This article mainly introduced the C # IEnumerable and IEnumerator Interface Knowledge, has the very good reference value, below follows the small compilation together to look down
Warm so know new, can for the teacher, have time to review the basic knowledge is necessary, and can deepen understanding and memory.
foreach is commonly used to iterate through the collection, traversing the container that implements the IEnumerable interface, IEnumerable and IEnumerator interfaces I sometimes get a little confused, as the official explanation, IEnumerable is the enumerator interface, IEnumerator is an iterator interface, from the literal meaning of the difference is not small, one after the analysis.
IEnumerable interface
public interface ienumerable{ IEnumerator GetEnumerator ();}
Classes that inherit the IEnumerable interface need to implement the exposed GetEnumerator () method and return a IEnumerator interface object, and it seems that the real thing is ienumerator,f12 look at IEnumerator and what the hell.
IEnumerator interface
Public interface ienumerator{ object current {get;} bool MoveNext (); void Reset ();}
The IEnumerator interface has three east, one property current, returns the elements in the present collection, the method MoveNext () moves to the next, the traversal is not all backwards, reset (), the literal meaning of reset, this easy to understand. Make a hypothesis: since the IEnumerable interface return is implemented by an IEnumerator interface iterator, can only inherit the IEnumerator iterator interface implement a custom container?
Define a phone class
public class Phone {public string ' name; public phone (string name} {This] . name = name; }}
Define an iterator named Myenumerator and reality it interface IEnumerator
public class myenumerator:ienumerator{phone[] p; int idx =-1, public myenumerator (phone[] t) { p = t;} public obj ECT Current { get { if (idx = =-1) return new IndexOutOfRangeException (); return P[IDX]; } } public bool MoveNext () { idx++; return p.length > idx; } public void Reset () { idx =-1;}}
Class Program {static void Main (string[] args) {Show ("-----------IEnumerator------------"); phone[] phones = new phone[] {new phone ("iphone 7s"), New phone ("iphone 6s"), New phone ("iphone 5s")}; Myenumerator enumerator = new Myenumerator (phones); while (enumerator. MoveNext ()) { Phone p = Enumerator. Current as Phone; Show (P.name); } Console.readkey (); } static void Show (String i) { Console.WriteLine (i);}}
The results show:
As expected, the real thing is the IEnumerator interface, you can iterate through a custom container, but the original intention is to use foreach to do loop access, traversal. Well, then you can only display the IEnumerable interface to do it. Change the phone Class A little bit:
public class Phone:ienumerable {public string name, public Phone (string name) {This . name = name; } phone[] P; Public Phone (phone[] t) { p = t,} public IEnumerator GetEnumerator () { return new Myenumerator (P);}}
static void Main (string[] args) { Show ("-----------IEnumerator------------"); phone[] phones = new phone[] {new phone ("iphone 7s"), New phone ("iphone 6s"), New phone ("iphone 5s")}; Myenumerator enumerator = new Myenumerator (phones); while (enumerator. MoveNext ()) { Phone p = Enumerator. Current as Phone; Show (P.name); } Show ("-----------IEnumerable------------"); Phone phonelist = new phone (phones); foreach (Phone p in phonelist) { Show (p.name); } Console.readkey (); }
The results show:
Done, and then expanded into a common container phonepackage, inherit the generic Ienumerable<t> interface.

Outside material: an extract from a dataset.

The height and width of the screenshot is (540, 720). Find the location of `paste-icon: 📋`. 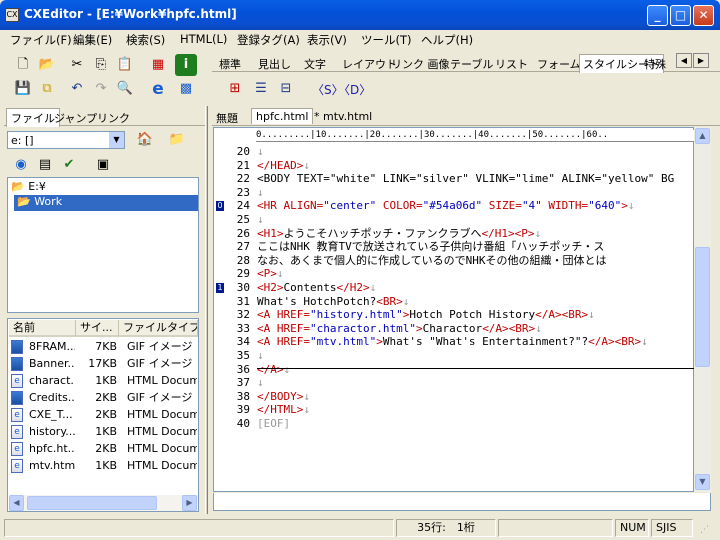

paste-icon: 📋 is located at coordinates (125, 65). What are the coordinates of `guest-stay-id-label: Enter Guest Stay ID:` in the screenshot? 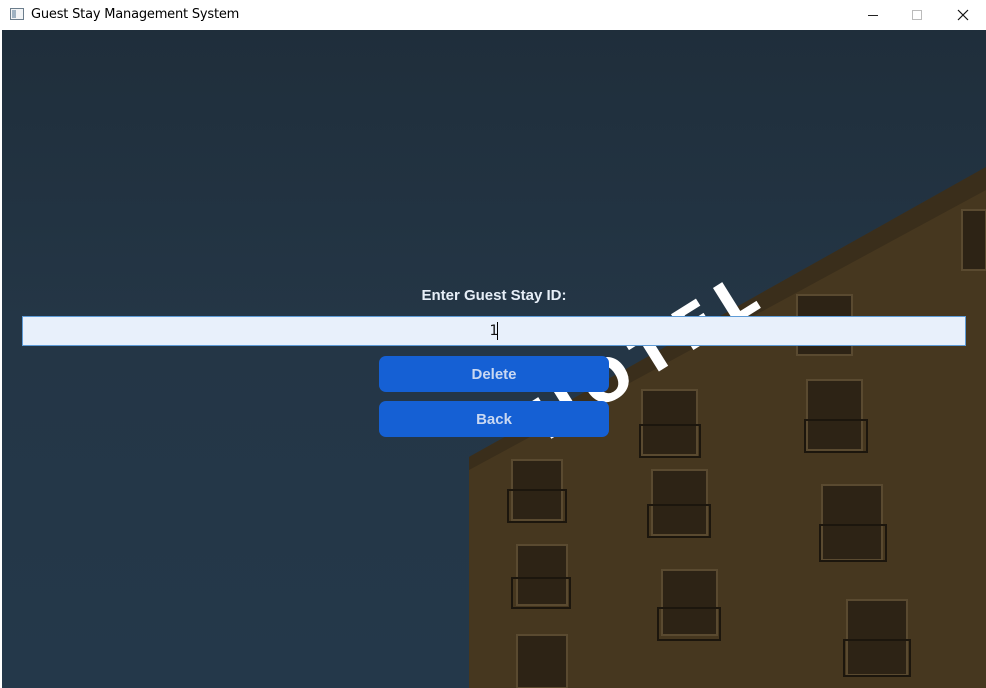 It's located at (494, 296).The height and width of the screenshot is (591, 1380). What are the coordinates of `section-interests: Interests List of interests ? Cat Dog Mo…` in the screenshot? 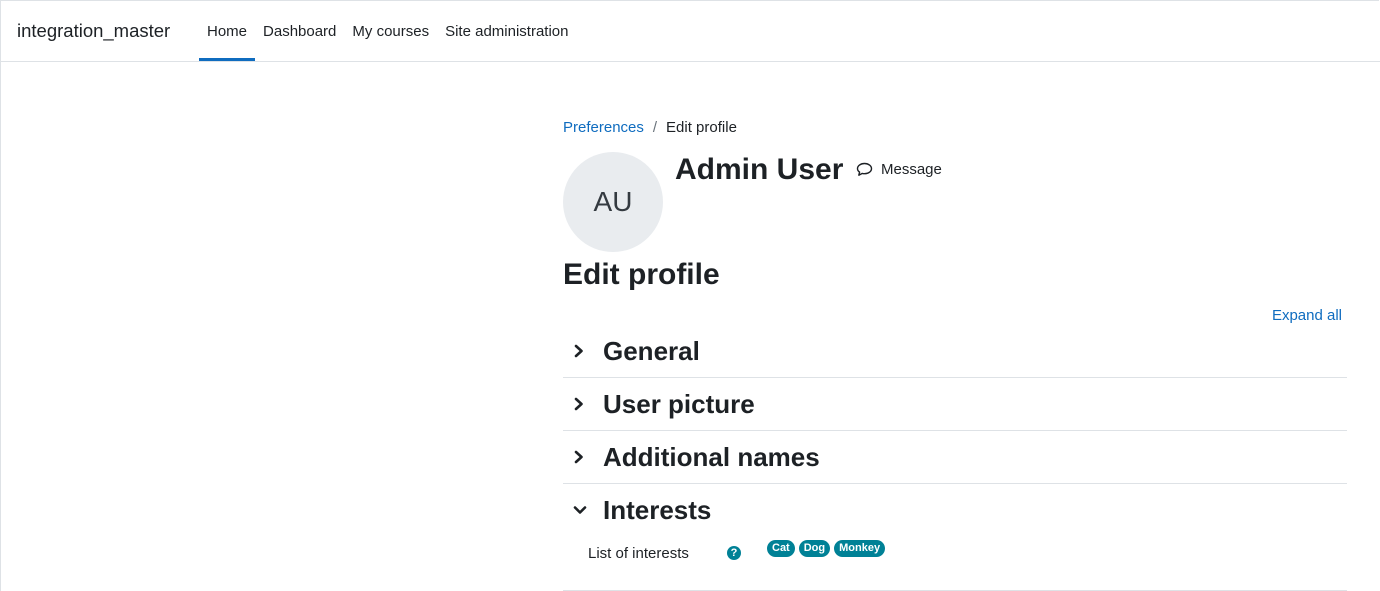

public class Phonepackage<t>: ienumerable<t> {private list<t> dataList = Null public void Add (T t) {if (dataList = = null) DataList = new list<t> (); Datalist.add (t); } public ienumerator<t> GetEnumerator () {foreach (T-T in DataList) {yield return T; }} IEnumerator Ienumerable.getenumerator () {foreach (T T in dataList) {yield return T; } } }
static void Main (string[] args) { Show ("-----------IEnumerator------------"); phone[] phones = new phone[] {new phone ("iphone 7s"), New phone ("iphone 6s"), New phone ("iphone 5s")}; Myenumerator enumerator = new Myenumerator (phones); while (enumerator. MoveNext ()) { Phone p = Enumerator. Current as Phone; Show (P.name); } Show ("-----------IEnumerable------------"); Phone phonelist = new phone (phones); foreach (Phone p in phonelist) { Show (p.name); } Show ("-----------ienumerable<t>------------"); phonepackage<phone> phonepackage = new phonepackage<phone> (); Phonepackage.add (New phone ("IPhone 7s")); Phonepackage.add (New phone ("IPhone 6s")); Phonepackage.add (New phone ("IPhone 5s")); foreach (Phone p in phonepackage) { Show (p.name); } Console.readkey (); } static void Show (String i) { Console.WriteLine (i);}
The results show:
The
IEnumerator iterator interface is verbose, and yield is the syntax sugar that simplifies traversal.